Notes Hembree, “A sad trend had been established … On Oct. 9, 1955, driver Tiny Lund, making his first start in the Cup Series (then Grand National) was involved in a brutal accident … Lund was thrown from his Chevrolet when the car flipped several times.  He landed on the track surface and drivers behind him swerved to avoid him.  Ralph Liguori hit Lund’s helmet as he drove through the wreckage … ‘I thought I had killed him,’ said Liguori.

“Said Richard Petty, ‘I was there when Tiny got thrown out of the car and was laying in the middle of the track. He was big as a car.  He was laying there with his T-shirt and white pants on in that dark gumbo (soil).’”

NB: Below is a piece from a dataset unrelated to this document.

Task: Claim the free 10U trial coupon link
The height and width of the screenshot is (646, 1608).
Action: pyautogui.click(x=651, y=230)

Hembree reasons that Lund’s all-white clothing probably saved his life in the horrifying accident, allowing following drivers to see him more easily in the dust that flew around the track.

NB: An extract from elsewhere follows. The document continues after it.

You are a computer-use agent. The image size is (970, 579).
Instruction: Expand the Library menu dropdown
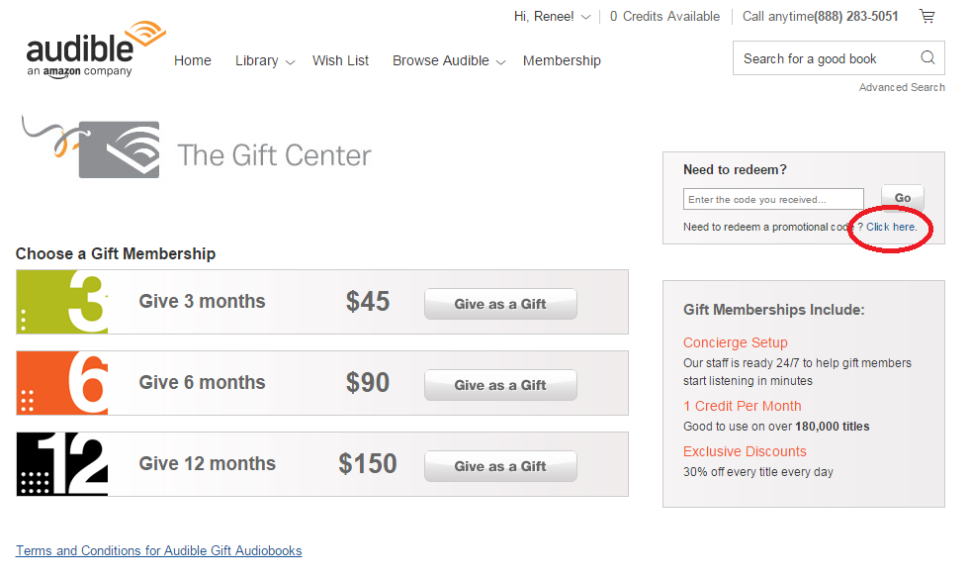coord(265,60)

Lund sustained only a broken arm and a few bruises.

Tragically, 20 years later in 1975 the popular Lund was destined to die in a crash at Talladega.

Continues Hembree, ” In June of 1956 two drivers were killed (at LeHi) when their cars hurtled out of the track.”

The danger, the excessive dust and financial problems led to the demise of the track in 1957.

Hembree, incidentally, was far, far away from the site of any racing activity when he finished his book.  He relatively was in a world foreign to rumbling engines and swirling action and cheering crowds.

Mike, who has covered NASCAR for 30 years, was on the porch of cabin No. 6 at Lamar Buffalo Ranch in Yellowstone National Park.  A nature lover and avid hiker, he had been on a two-week trek that partly took him and two companions through the remote wilds inhabited by grizzly bears.

In his publication’s introduction Hembree typed this (and I paraphrase): “To complete the writing of a book about stock car racing here is a strange feeling, indeed. The only noise at the moment is produced by a strong wind whipping up the Lamar Valley, which has been described as home to one of the world’s richest collections of wildlife … The quiet here on Yellowstone’s northern range is something magical …”

Most readers, I feel sure, will find Mike Hembree’s writing is magic as well.